(MATERIAL SUPPLIED)
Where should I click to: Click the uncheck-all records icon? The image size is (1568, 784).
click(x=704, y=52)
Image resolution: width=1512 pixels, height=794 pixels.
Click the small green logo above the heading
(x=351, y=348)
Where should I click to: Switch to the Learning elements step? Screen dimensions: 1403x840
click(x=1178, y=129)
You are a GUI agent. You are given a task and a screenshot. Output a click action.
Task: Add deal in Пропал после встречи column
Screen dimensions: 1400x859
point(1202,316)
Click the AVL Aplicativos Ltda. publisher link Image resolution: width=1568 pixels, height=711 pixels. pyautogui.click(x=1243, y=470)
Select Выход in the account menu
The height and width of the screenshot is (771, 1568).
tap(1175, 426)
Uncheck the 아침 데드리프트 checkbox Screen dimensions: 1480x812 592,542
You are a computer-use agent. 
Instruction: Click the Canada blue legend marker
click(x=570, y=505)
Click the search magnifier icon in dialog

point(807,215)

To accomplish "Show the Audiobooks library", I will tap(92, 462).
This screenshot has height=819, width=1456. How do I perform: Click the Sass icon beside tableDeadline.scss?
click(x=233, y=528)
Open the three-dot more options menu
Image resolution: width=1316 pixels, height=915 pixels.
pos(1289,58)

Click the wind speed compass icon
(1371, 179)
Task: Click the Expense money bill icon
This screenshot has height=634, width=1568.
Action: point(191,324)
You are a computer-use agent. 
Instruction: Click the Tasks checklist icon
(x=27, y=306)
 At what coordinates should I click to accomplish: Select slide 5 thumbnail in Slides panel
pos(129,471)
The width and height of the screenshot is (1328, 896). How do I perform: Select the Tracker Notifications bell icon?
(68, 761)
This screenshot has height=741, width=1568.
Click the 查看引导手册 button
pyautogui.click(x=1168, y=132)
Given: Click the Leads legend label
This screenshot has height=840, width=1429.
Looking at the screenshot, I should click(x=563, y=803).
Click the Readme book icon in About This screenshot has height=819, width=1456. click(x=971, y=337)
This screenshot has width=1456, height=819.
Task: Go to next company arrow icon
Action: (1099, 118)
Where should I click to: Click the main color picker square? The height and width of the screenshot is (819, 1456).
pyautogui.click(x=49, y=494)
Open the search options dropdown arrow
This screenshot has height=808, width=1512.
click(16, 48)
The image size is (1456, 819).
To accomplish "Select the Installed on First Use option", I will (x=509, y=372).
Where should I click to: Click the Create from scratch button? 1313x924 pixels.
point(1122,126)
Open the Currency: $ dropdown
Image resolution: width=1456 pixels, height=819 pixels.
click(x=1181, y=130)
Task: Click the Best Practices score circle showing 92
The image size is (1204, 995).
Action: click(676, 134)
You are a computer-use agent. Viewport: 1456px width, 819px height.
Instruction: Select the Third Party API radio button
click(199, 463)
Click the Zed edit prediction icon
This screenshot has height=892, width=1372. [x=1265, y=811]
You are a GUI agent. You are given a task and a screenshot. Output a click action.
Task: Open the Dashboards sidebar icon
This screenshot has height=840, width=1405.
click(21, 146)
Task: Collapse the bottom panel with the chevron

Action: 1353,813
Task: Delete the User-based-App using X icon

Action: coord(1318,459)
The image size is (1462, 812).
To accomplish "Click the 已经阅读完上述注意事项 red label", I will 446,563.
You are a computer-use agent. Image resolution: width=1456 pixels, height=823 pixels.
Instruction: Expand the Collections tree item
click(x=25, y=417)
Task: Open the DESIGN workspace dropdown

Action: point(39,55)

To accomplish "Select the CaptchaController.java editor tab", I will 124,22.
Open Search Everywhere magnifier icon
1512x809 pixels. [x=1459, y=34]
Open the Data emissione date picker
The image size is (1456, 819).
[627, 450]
(End MATERIAL SUPPLIED)
In the answer, every line above should be retyped exactly.

Where should I click to: Click the uncheck-all records icon? The image size is (1568, 784).
click(x=704, y=52)
Image resolution: width=1512 pixels, height=794 pixels.
Click the small green logo above the heading
(x=351, y=348)
Where should I click to: Switch to the Learning elements step? Screen dimensions: 1403x840
click(x=1178, y=129)
You are a GUI agent. You are given a task and a screenshot. Output a click action.
Task: Add deal in Пропал после встречи column
Screen dimensions: 1400x859
point(1202,316)
Click the AVL Aplicativos Ltda. publisher link Image resolution: width=1568 pixels, height=711 pixels. pyautogui.click(x=1243, y=470)
Select Выход in the account menu
The height and width of the screenshot is (771, 1568).
tap(1175, 426)
Uncheck the 아침 데드리프트 checkbox Screen dimensions: 1480x812 592,542
You are a computer-use agent. 
Instruction: Click the Canada blue legend marker
click(x=570, y=505)
Click the search magnifier icon in dialog

point(807,215)

To accomplish "Show the Audiobooks library", I will tap(92, 462).
This screenshot has height=819, width=1456. How do I perform: Click the Sass icon beside tableDeadline.scss?
click(x=233, y=528)
Open the three-dot more options menu
Image resolution: width=1316 pixels, height=915 pixels.
pos(1289,58)

Click the wind speed compass icon
(1371, 179)
Task: Click the Expense money bill icon
This screenshot has height=634, width=1568.
Action: point(191,324)
You are a computer-use agent. 
Instruction: Click the Tasks checklist icon
(x=27, y=306)
 At what coordinates should I click to accomplish: Select slide 5 thumbnail in Slides panel
pos(129,471)
The width and height of the screenshot is (1328, 896). How do I perform: Select the Tracker Notifications bell icon?
(68, 761)
This screenshot has height=741, width=1568.
Click the 查看引导手册 button
pyautogui.click(x=1168, y=132)
Given: Click the Leads legend label
This screenshot has height=840, width=1429.
Looking at the screenshot, I should click(x=563, y=803).
Click the Readme book icon in About This screenshot has height=819, width=1456. click(x=971, y=337)
This screenshot has width=1456, height=819.
Task: Go to next company arrow icon
Action: (1099, 118)
Where should I click to: Click the main color picker square? The height and width of the screenshot is (819, 1456).
pyautogui.click(x=49, y=494)
Open the search options dropdown arrow
This screenshot has height=808, width=1512.
click(16, 48)
The image size is (1456, 819).
To accomplish "Select the Installed on First Use option", I will (x=509, y=372).
Where should I click to: Click the Create from scratch button? 1313x924 pixels.
point(1122,126)
Open the Currency: $ dropdown
Image resolution: width=1456 pixels, height=819 pixels.
click(x=1181, y=130)
Task: Click the Best Practices score circle showing 92
The image size is (1204, 995).
Action: click(676, 134)
You are a computer-use agent. Viewport: 1456px width, 819px height.
Instruction: Select the Third Party API radio button
click(199, 463)
Click the Zed edit prediction icon
This screenshot has height=892, width=1372. [x=1265, y=811]
You are a GUI agent. You are given a task and a screenshot. Output a click action.
Task: Open the Dashboards sidebar icon
This screenshot has height=840, width=1405.
click(21, 146)
Task: Collapse the bottom panel with the chevron

Action: 1353,813
Task: Delete the User-based-App using X icon

Action: coord(1318,459)
The image size is (1462, 812).
To accomplish "Click the 已经阅读完上述注意事项 red label", I will 446,563.
You are a computer-use agent. Image resolution: width=1456 pixels, height=823 pixels.
Instruction: Expand the Collections tree item
click(x=25, y=417)
Task: Open the DESIGN workspace dropdown

Action: point(39,55)

To accomplish "Select the CaptchaController.java editor tab", I will 124,22.
Open Search Everywhere magnifier icon
1512x809 pixels. [x=1459, y=34]
Open the Data emissione date picker
The image size is (1456, 819).
[627, 450]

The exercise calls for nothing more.